**To be done:**
Please swap "thumbnail" for "preview image" in the data, starting with the line that contains "This screenshot has height=527, width=698." and going on through the end of the data. Give those lines again with nothing else changed, and leave the pictures out.

(Item coordinate data)
■ ■ ■ ■ ■

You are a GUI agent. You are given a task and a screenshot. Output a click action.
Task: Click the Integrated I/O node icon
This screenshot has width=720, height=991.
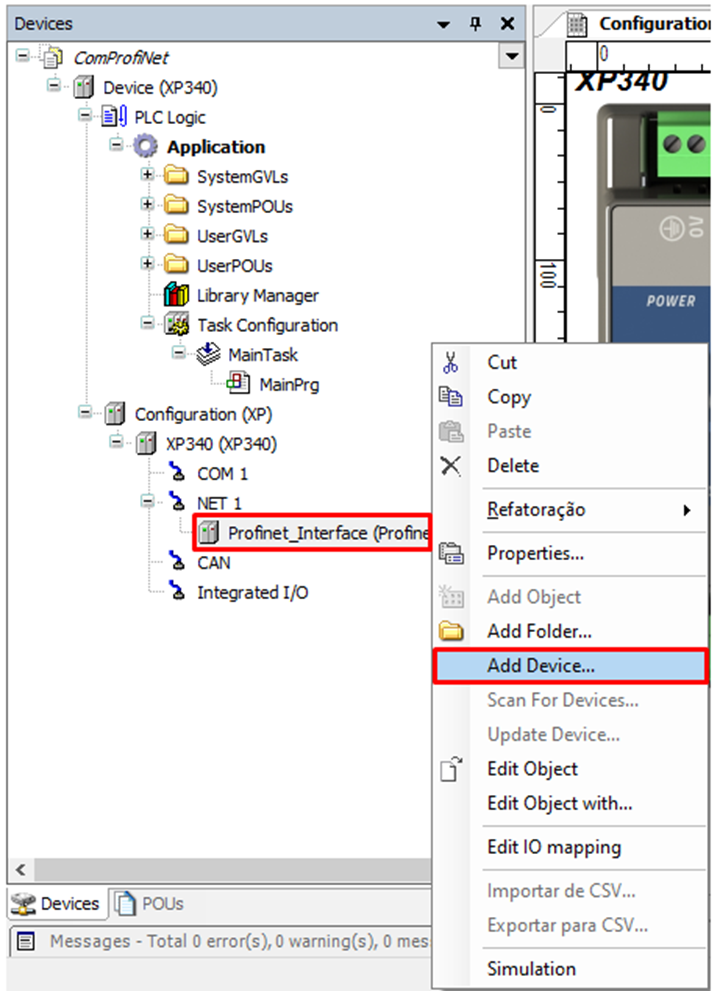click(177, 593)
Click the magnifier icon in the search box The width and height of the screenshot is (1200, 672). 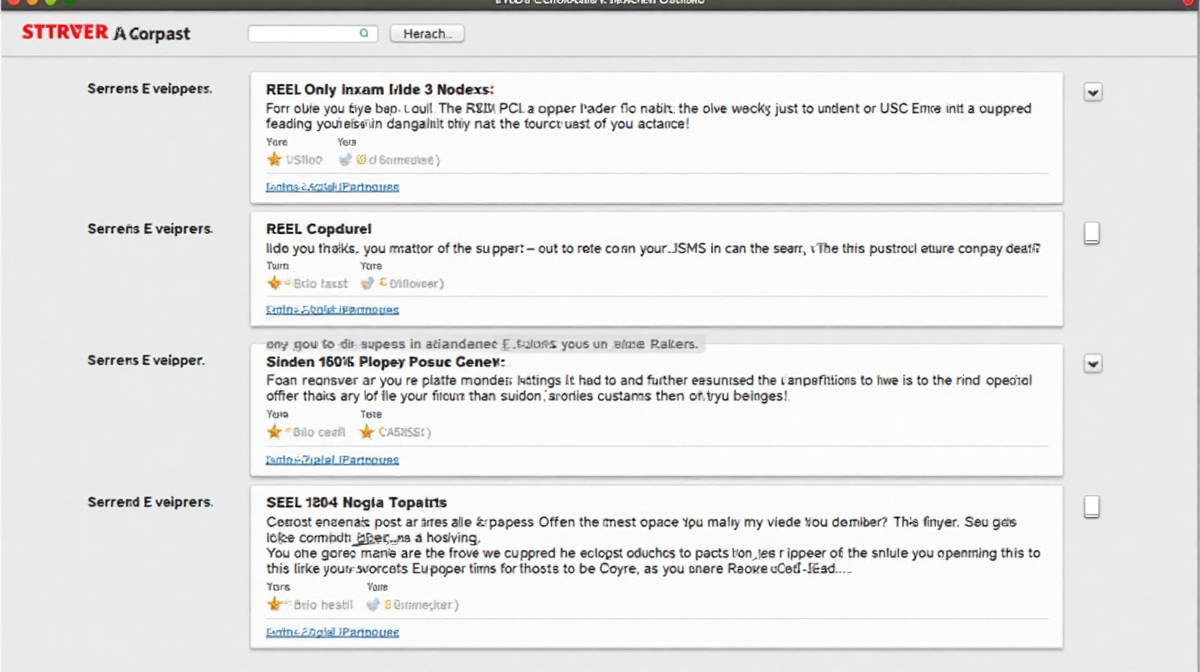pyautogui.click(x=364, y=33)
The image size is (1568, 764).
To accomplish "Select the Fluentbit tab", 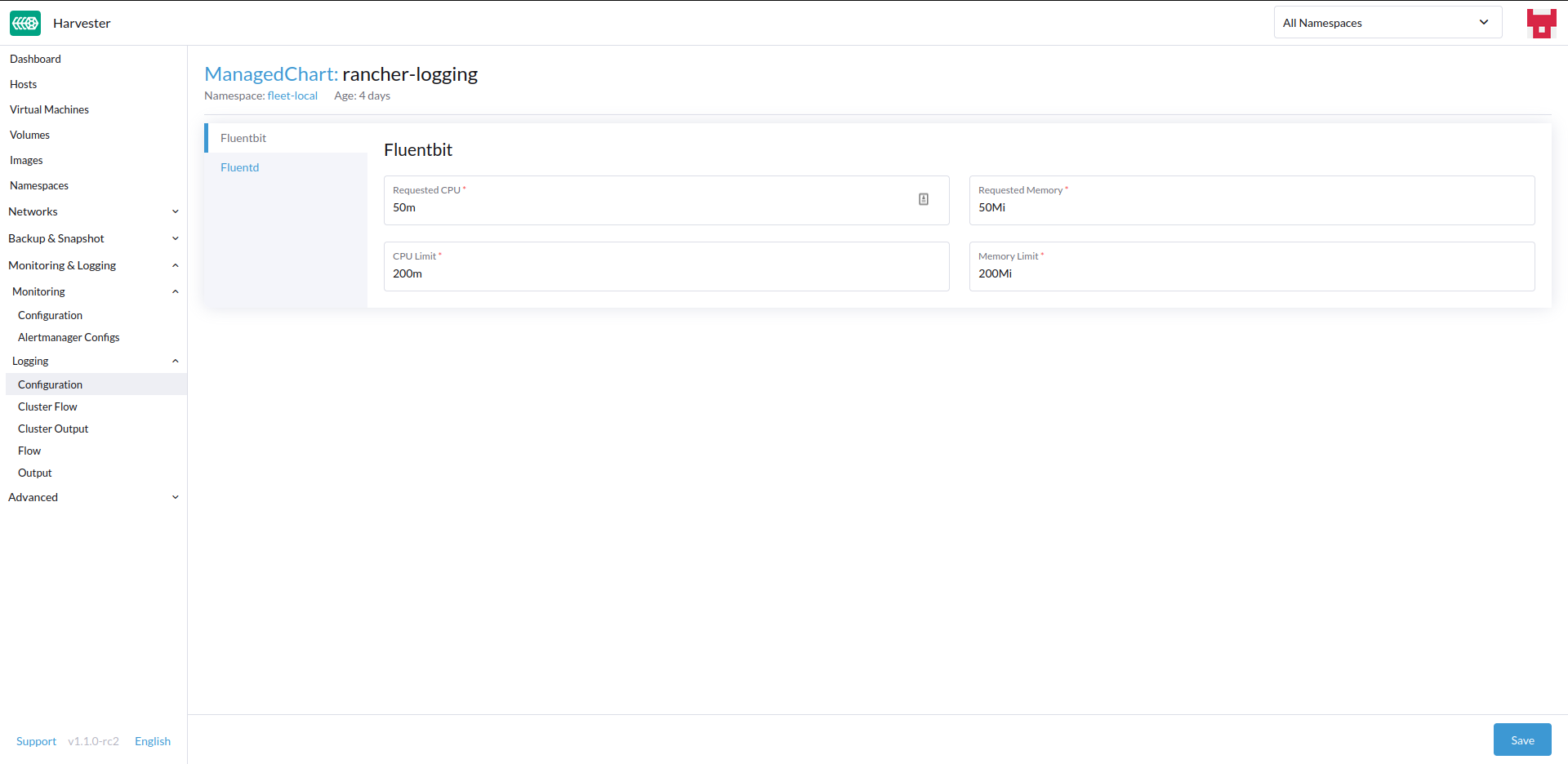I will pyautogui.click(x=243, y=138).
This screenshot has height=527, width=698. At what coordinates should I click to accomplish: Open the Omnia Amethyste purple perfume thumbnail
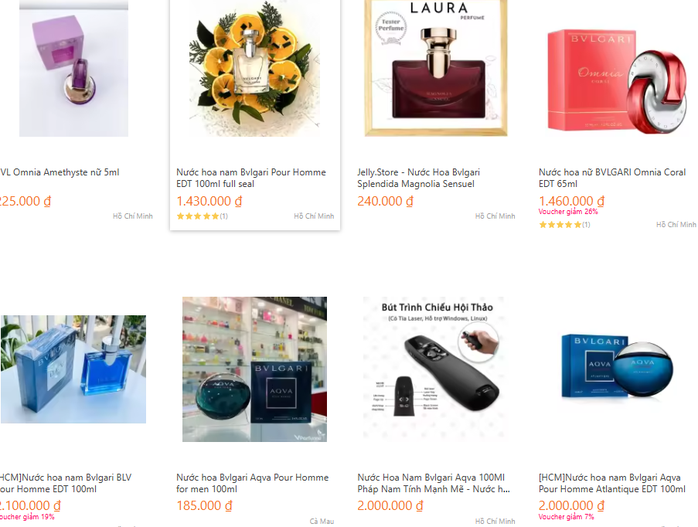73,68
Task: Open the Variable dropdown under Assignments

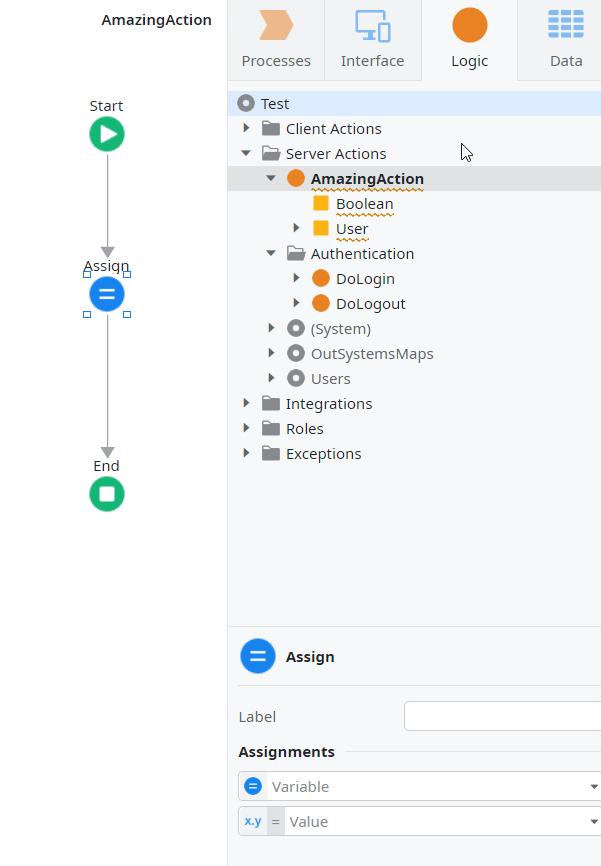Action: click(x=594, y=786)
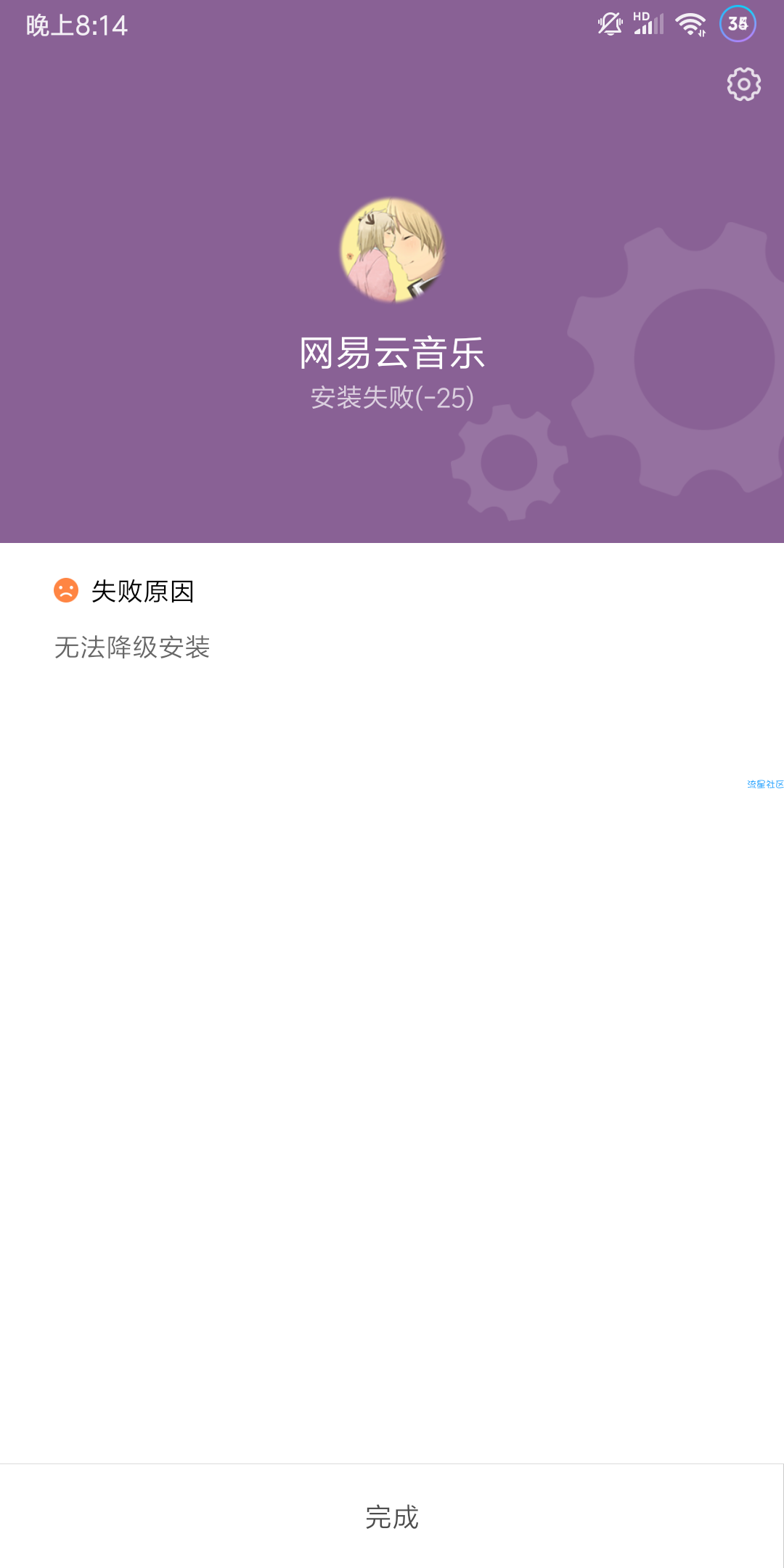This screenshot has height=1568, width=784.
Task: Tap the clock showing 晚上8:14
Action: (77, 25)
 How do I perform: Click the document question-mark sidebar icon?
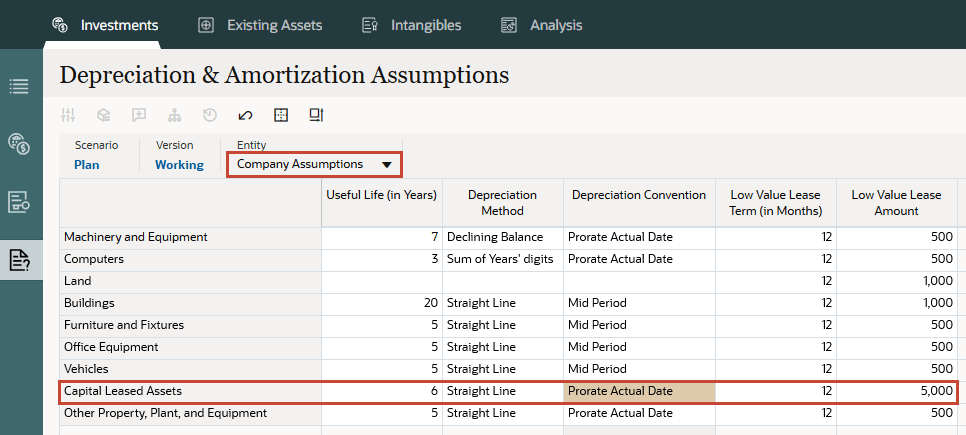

■ ■ ■ ■ ■

**Problem solution:**
This screenshot has height=527, width=698. At what coordinates should I click to accomplish: Open the Omnia Amethyste purple perfume preview image
73,68
Task: Open the Variable dropdown under Assignments

Action: click(x=594, y=786)
This screenshot has height=1568, width=784.
Task: Tap the clock showing 晚上8:14
Action: (77, 25)
 How do I perform: Click the document question-mark sidebar icon?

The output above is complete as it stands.